Figure 2A depicts the procedure of the discrimination control task we used to determine the extent to which our participants could correctly discriminate among the different fruit aromas (see Methods). In the discrimination task, one odorant channel opens (scent of lemon, strawberry, or apple), and participants had to select the fruit matching the perceived aroma amongst eight visual stimuli. This task was conducted after the main visual search task to avoid influencing the participant's behavior in the main experiment. Figure 2B shows discrimination performance (proportion of correct responses) for the three fruit-scented odorants, while Fig. 2C presents the average response times (correct responses only). On average, participants correctly discriminate the fruit scent in 73% of trials in 5.6 s. ANOVA analyses show that there were not any significant differences between the three fruit scents with respect to the participants' odorant discrimination performance (F= 2.4, p = 0.102, n.s.) and response times (F= 2.1, p = 0.12, n.s.).
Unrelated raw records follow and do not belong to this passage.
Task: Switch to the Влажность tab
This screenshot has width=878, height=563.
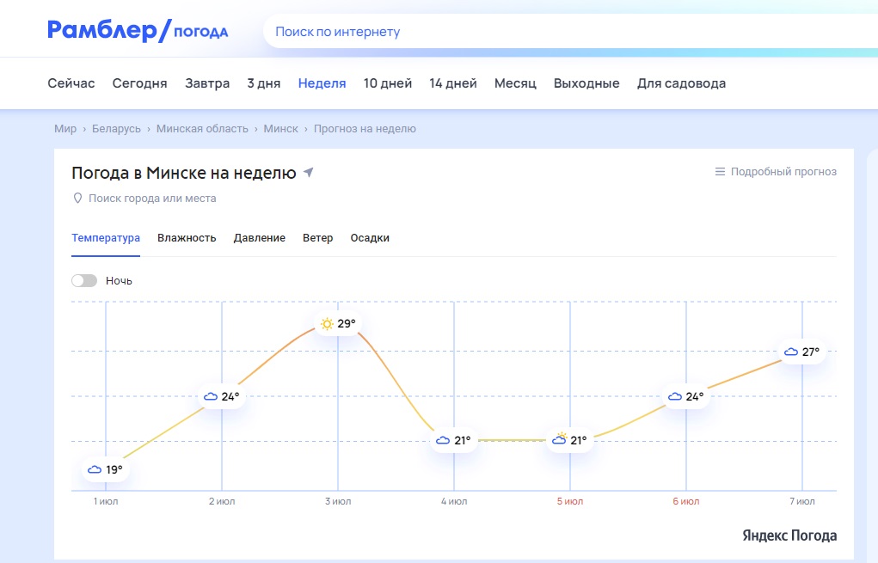Action: [x=187, y=238]
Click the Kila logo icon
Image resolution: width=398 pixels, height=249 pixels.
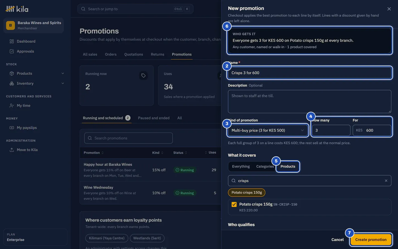coord(10,9)
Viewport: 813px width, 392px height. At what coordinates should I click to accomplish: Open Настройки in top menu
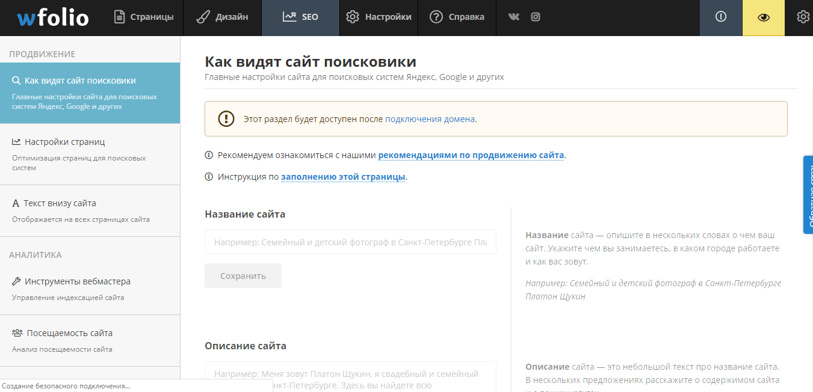[x=379, y=17]
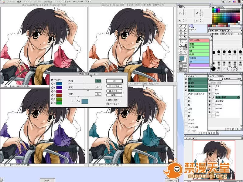Click the OK button in Hue/Saturation dialog
Viewport: 243px width, 182px height.
tap(114, 81)
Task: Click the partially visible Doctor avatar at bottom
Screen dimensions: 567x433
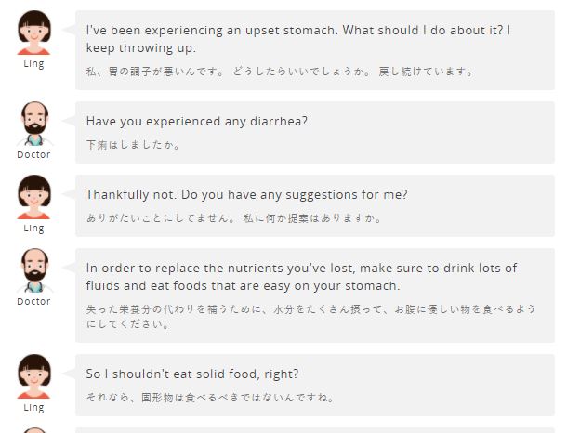Action: tap(34, 430)
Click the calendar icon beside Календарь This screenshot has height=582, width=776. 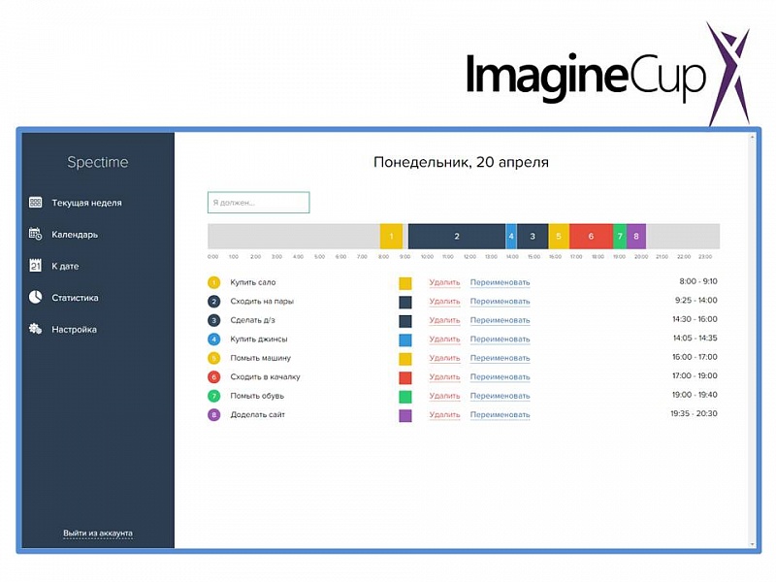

Figure 2D shows the relative effect of the congruent odorant during visual search plotted as a function of the discrimination performance in the control discrimination task. The negative correlation is highly significant (r = - 0.64, p = 0.001). Two aspects of the results need to be noted. First, the participants varied considerably in their ability to discriminate between the fruit aromas presented randomly to them via the olfactometer. While some participants performed nearly perfectly, others indicated discrimination performance levels that were above guessing levels but still low. Second, the participants who had more difficulty discriminating between the different fruit odors (value on x-axis) benefited most when these odorants were congruent to the searched-for target fruit (value on y-axis). Interestingly, participants who easily discriminated between the different fruit odorants showed little or no benefit of the congruent odor-visual couplings in the search task. Some even demonstrated lower performance when the odor they were exposed to was congruent to the cued target fruit. Note that the relative changes in visual search performance for the target incongruent and distractor congruent conditions do not correlate significantly with the odorant discrimination performance (Pearson correlation coefficients; all p-values > 0.05, n.s.; not shown in Fig. 2).